29 years of sitting on the bed every morning drinking hot black coffee talking, working it out, having it out, hoping, planning. Did any of what we said really matter or is the fact of the sitting the point. Have I been a good partner? I don’t honestly know if I can answer that or if it matters. I know I have been ... a partner. I have been a part of this thing and the ball never hit the ground with a thud, came oh so close many times, but that’s life I think. I chose this partner thing, this marriage thing, this kind of life thing. And in choosing that I didn’t always see myself clearly and make what I thought I wanted with my life, a bigger life with a bigger career.
But maybe 29 years in, what this soul of mine lurking here in this body, really wanted, needed, to self-actualize herself and put another foot forward in this plane of existence was exactly what I did, not what I thought I should be doing. So maybe, 29 years in, I can loosen the lid on the shame jar and let a little bit of it go. And breathe in this partnership, this person, who all these years on still makes room for my voice to expand.
Maybe not dying my hair would be as bold as jumping out of an airplane which I would never do, terrified, but it would be my way of being bold, walking down the street gray-haired and feeling beautiful. It would be my way to rebel against … the culture? Aging? Probably death. Maybe it would be my way of facing death.
I think about dying all the time, and I think about not dying my hair anymore all the time. I've been doing it since my early 30's. I keep looking at pictures of women on line who look beautiful and have gray hair, wondering if that could be me, or will I just be a hag, a crone, gone, past.

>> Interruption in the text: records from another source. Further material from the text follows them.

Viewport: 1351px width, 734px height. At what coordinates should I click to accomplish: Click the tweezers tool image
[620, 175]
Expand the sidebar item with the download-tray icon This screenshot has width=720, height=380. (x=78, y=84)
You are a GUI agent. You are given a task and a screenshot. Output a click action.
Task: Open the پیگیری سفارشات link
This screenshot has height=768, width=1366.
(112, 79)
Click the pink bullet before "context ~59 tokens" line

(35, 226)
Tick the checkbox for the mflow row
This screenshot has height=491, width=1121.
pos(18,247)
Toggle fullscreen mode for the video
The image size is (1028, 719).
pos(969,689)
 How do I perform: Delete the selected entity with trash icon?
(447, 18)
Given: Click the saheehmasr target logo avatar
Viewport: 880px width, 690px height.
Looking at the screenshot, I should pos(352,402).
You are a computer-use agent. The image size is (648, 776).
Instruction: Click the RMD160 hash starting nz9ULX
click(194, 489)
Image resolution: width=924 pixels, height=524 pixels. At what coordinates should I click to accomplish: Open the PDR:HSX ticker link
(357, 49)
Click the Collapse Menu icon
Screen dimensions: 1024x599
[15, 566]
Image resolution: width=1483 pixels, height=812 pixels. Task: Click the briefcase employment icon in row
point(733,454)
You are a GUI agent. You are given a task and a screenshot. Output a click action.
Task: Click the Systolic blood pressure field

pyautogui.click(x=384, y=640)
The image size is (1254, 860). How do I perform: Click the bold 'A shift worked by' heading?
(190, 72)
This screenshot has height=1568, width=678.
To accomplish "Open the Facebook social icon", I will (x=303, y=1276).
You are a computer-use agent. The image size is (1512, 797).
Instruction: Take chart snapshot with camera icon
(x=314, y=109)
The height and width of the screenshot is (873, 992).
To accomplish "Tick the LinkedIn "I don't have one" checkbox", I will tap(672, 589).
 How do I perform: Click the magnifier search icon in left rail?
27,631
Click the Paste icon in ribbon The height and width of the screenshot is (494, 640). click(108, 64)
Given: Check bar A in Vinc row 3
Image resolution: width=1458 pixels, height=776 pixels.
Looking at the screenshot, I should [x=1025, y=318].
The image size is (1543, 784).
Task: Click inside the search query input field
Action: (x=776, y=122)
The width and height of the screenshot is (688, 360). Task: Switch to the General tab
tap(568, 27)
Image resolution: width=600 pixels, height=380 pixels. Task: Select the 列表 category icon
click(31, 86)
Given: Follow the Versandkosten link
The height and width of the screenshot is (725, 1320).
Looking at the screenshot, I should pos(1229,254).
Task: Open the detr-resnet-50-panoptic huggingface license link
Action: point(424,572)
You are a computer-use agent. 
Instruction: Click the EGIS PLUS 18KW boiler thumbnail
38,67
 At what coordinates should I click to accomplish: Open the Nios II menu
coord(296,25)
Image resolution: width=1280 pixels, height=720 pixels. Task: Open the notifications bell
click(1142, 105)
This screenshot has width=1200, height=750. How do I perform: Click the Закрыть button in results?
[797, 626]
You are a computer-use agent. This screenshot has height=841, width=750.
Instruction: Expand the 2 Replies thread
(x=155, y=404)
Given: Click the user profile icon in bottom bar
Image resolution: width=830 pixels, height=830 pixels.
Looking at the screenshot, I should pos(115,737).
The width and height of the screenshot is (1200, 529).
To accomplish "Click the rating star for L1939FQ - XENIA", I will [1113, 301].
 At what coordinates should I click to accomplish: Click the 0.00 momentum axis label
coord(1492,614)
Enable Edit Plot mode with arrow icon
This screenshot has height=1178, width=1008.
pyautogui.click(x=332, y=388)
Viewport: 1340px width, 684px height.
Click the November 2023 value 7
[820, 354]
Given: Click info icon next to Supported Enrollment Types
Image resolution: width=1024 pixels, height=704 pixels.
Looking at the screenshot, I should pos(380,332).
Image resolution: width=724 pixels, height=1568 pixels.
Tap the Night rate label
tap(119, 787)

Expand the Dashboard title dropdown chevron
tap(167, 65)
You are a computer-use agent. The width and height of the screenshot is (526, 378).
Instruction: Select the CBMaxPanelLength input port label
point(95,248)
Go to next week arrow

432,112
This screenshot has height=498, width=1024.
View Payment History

Dying my hair feels like I’m trying too hard and I try too hard at so many things, maybe this could be one thing I don’t have to try too hard at. It used to be easy, it used to be I had beautiful hair and I did nothing to it, I just had it, something I could count on. Always complimented on my hair and I could look up at the sky and sigh and feel a little guilty and weird for having something good and also smug and happy that I had something good.
We’re in the middle of a pandemic and I’ve still been dying my own hair every three weeks. My husband helps me. That gray stripe that starts to appear is humiliating – an insistent reminder of the passage of time. I’M HERE, nothing you can do, but keep hiding -- hiding a big secret, a big lie, a big something. I don’t want to do it anymore. I want to be free, but I’m afraid. I want to stop fixing and just be. But who gets to do that?
I made a pact this week with my 22 year old daughter to stop dying my hair in ten years. She already has some grays that stand out against her dark hair. When she’s 32 and wants to dye her hair and I’m … much older, we agreed she wouldn’t start and I would stop! Ten more years? We’ll see.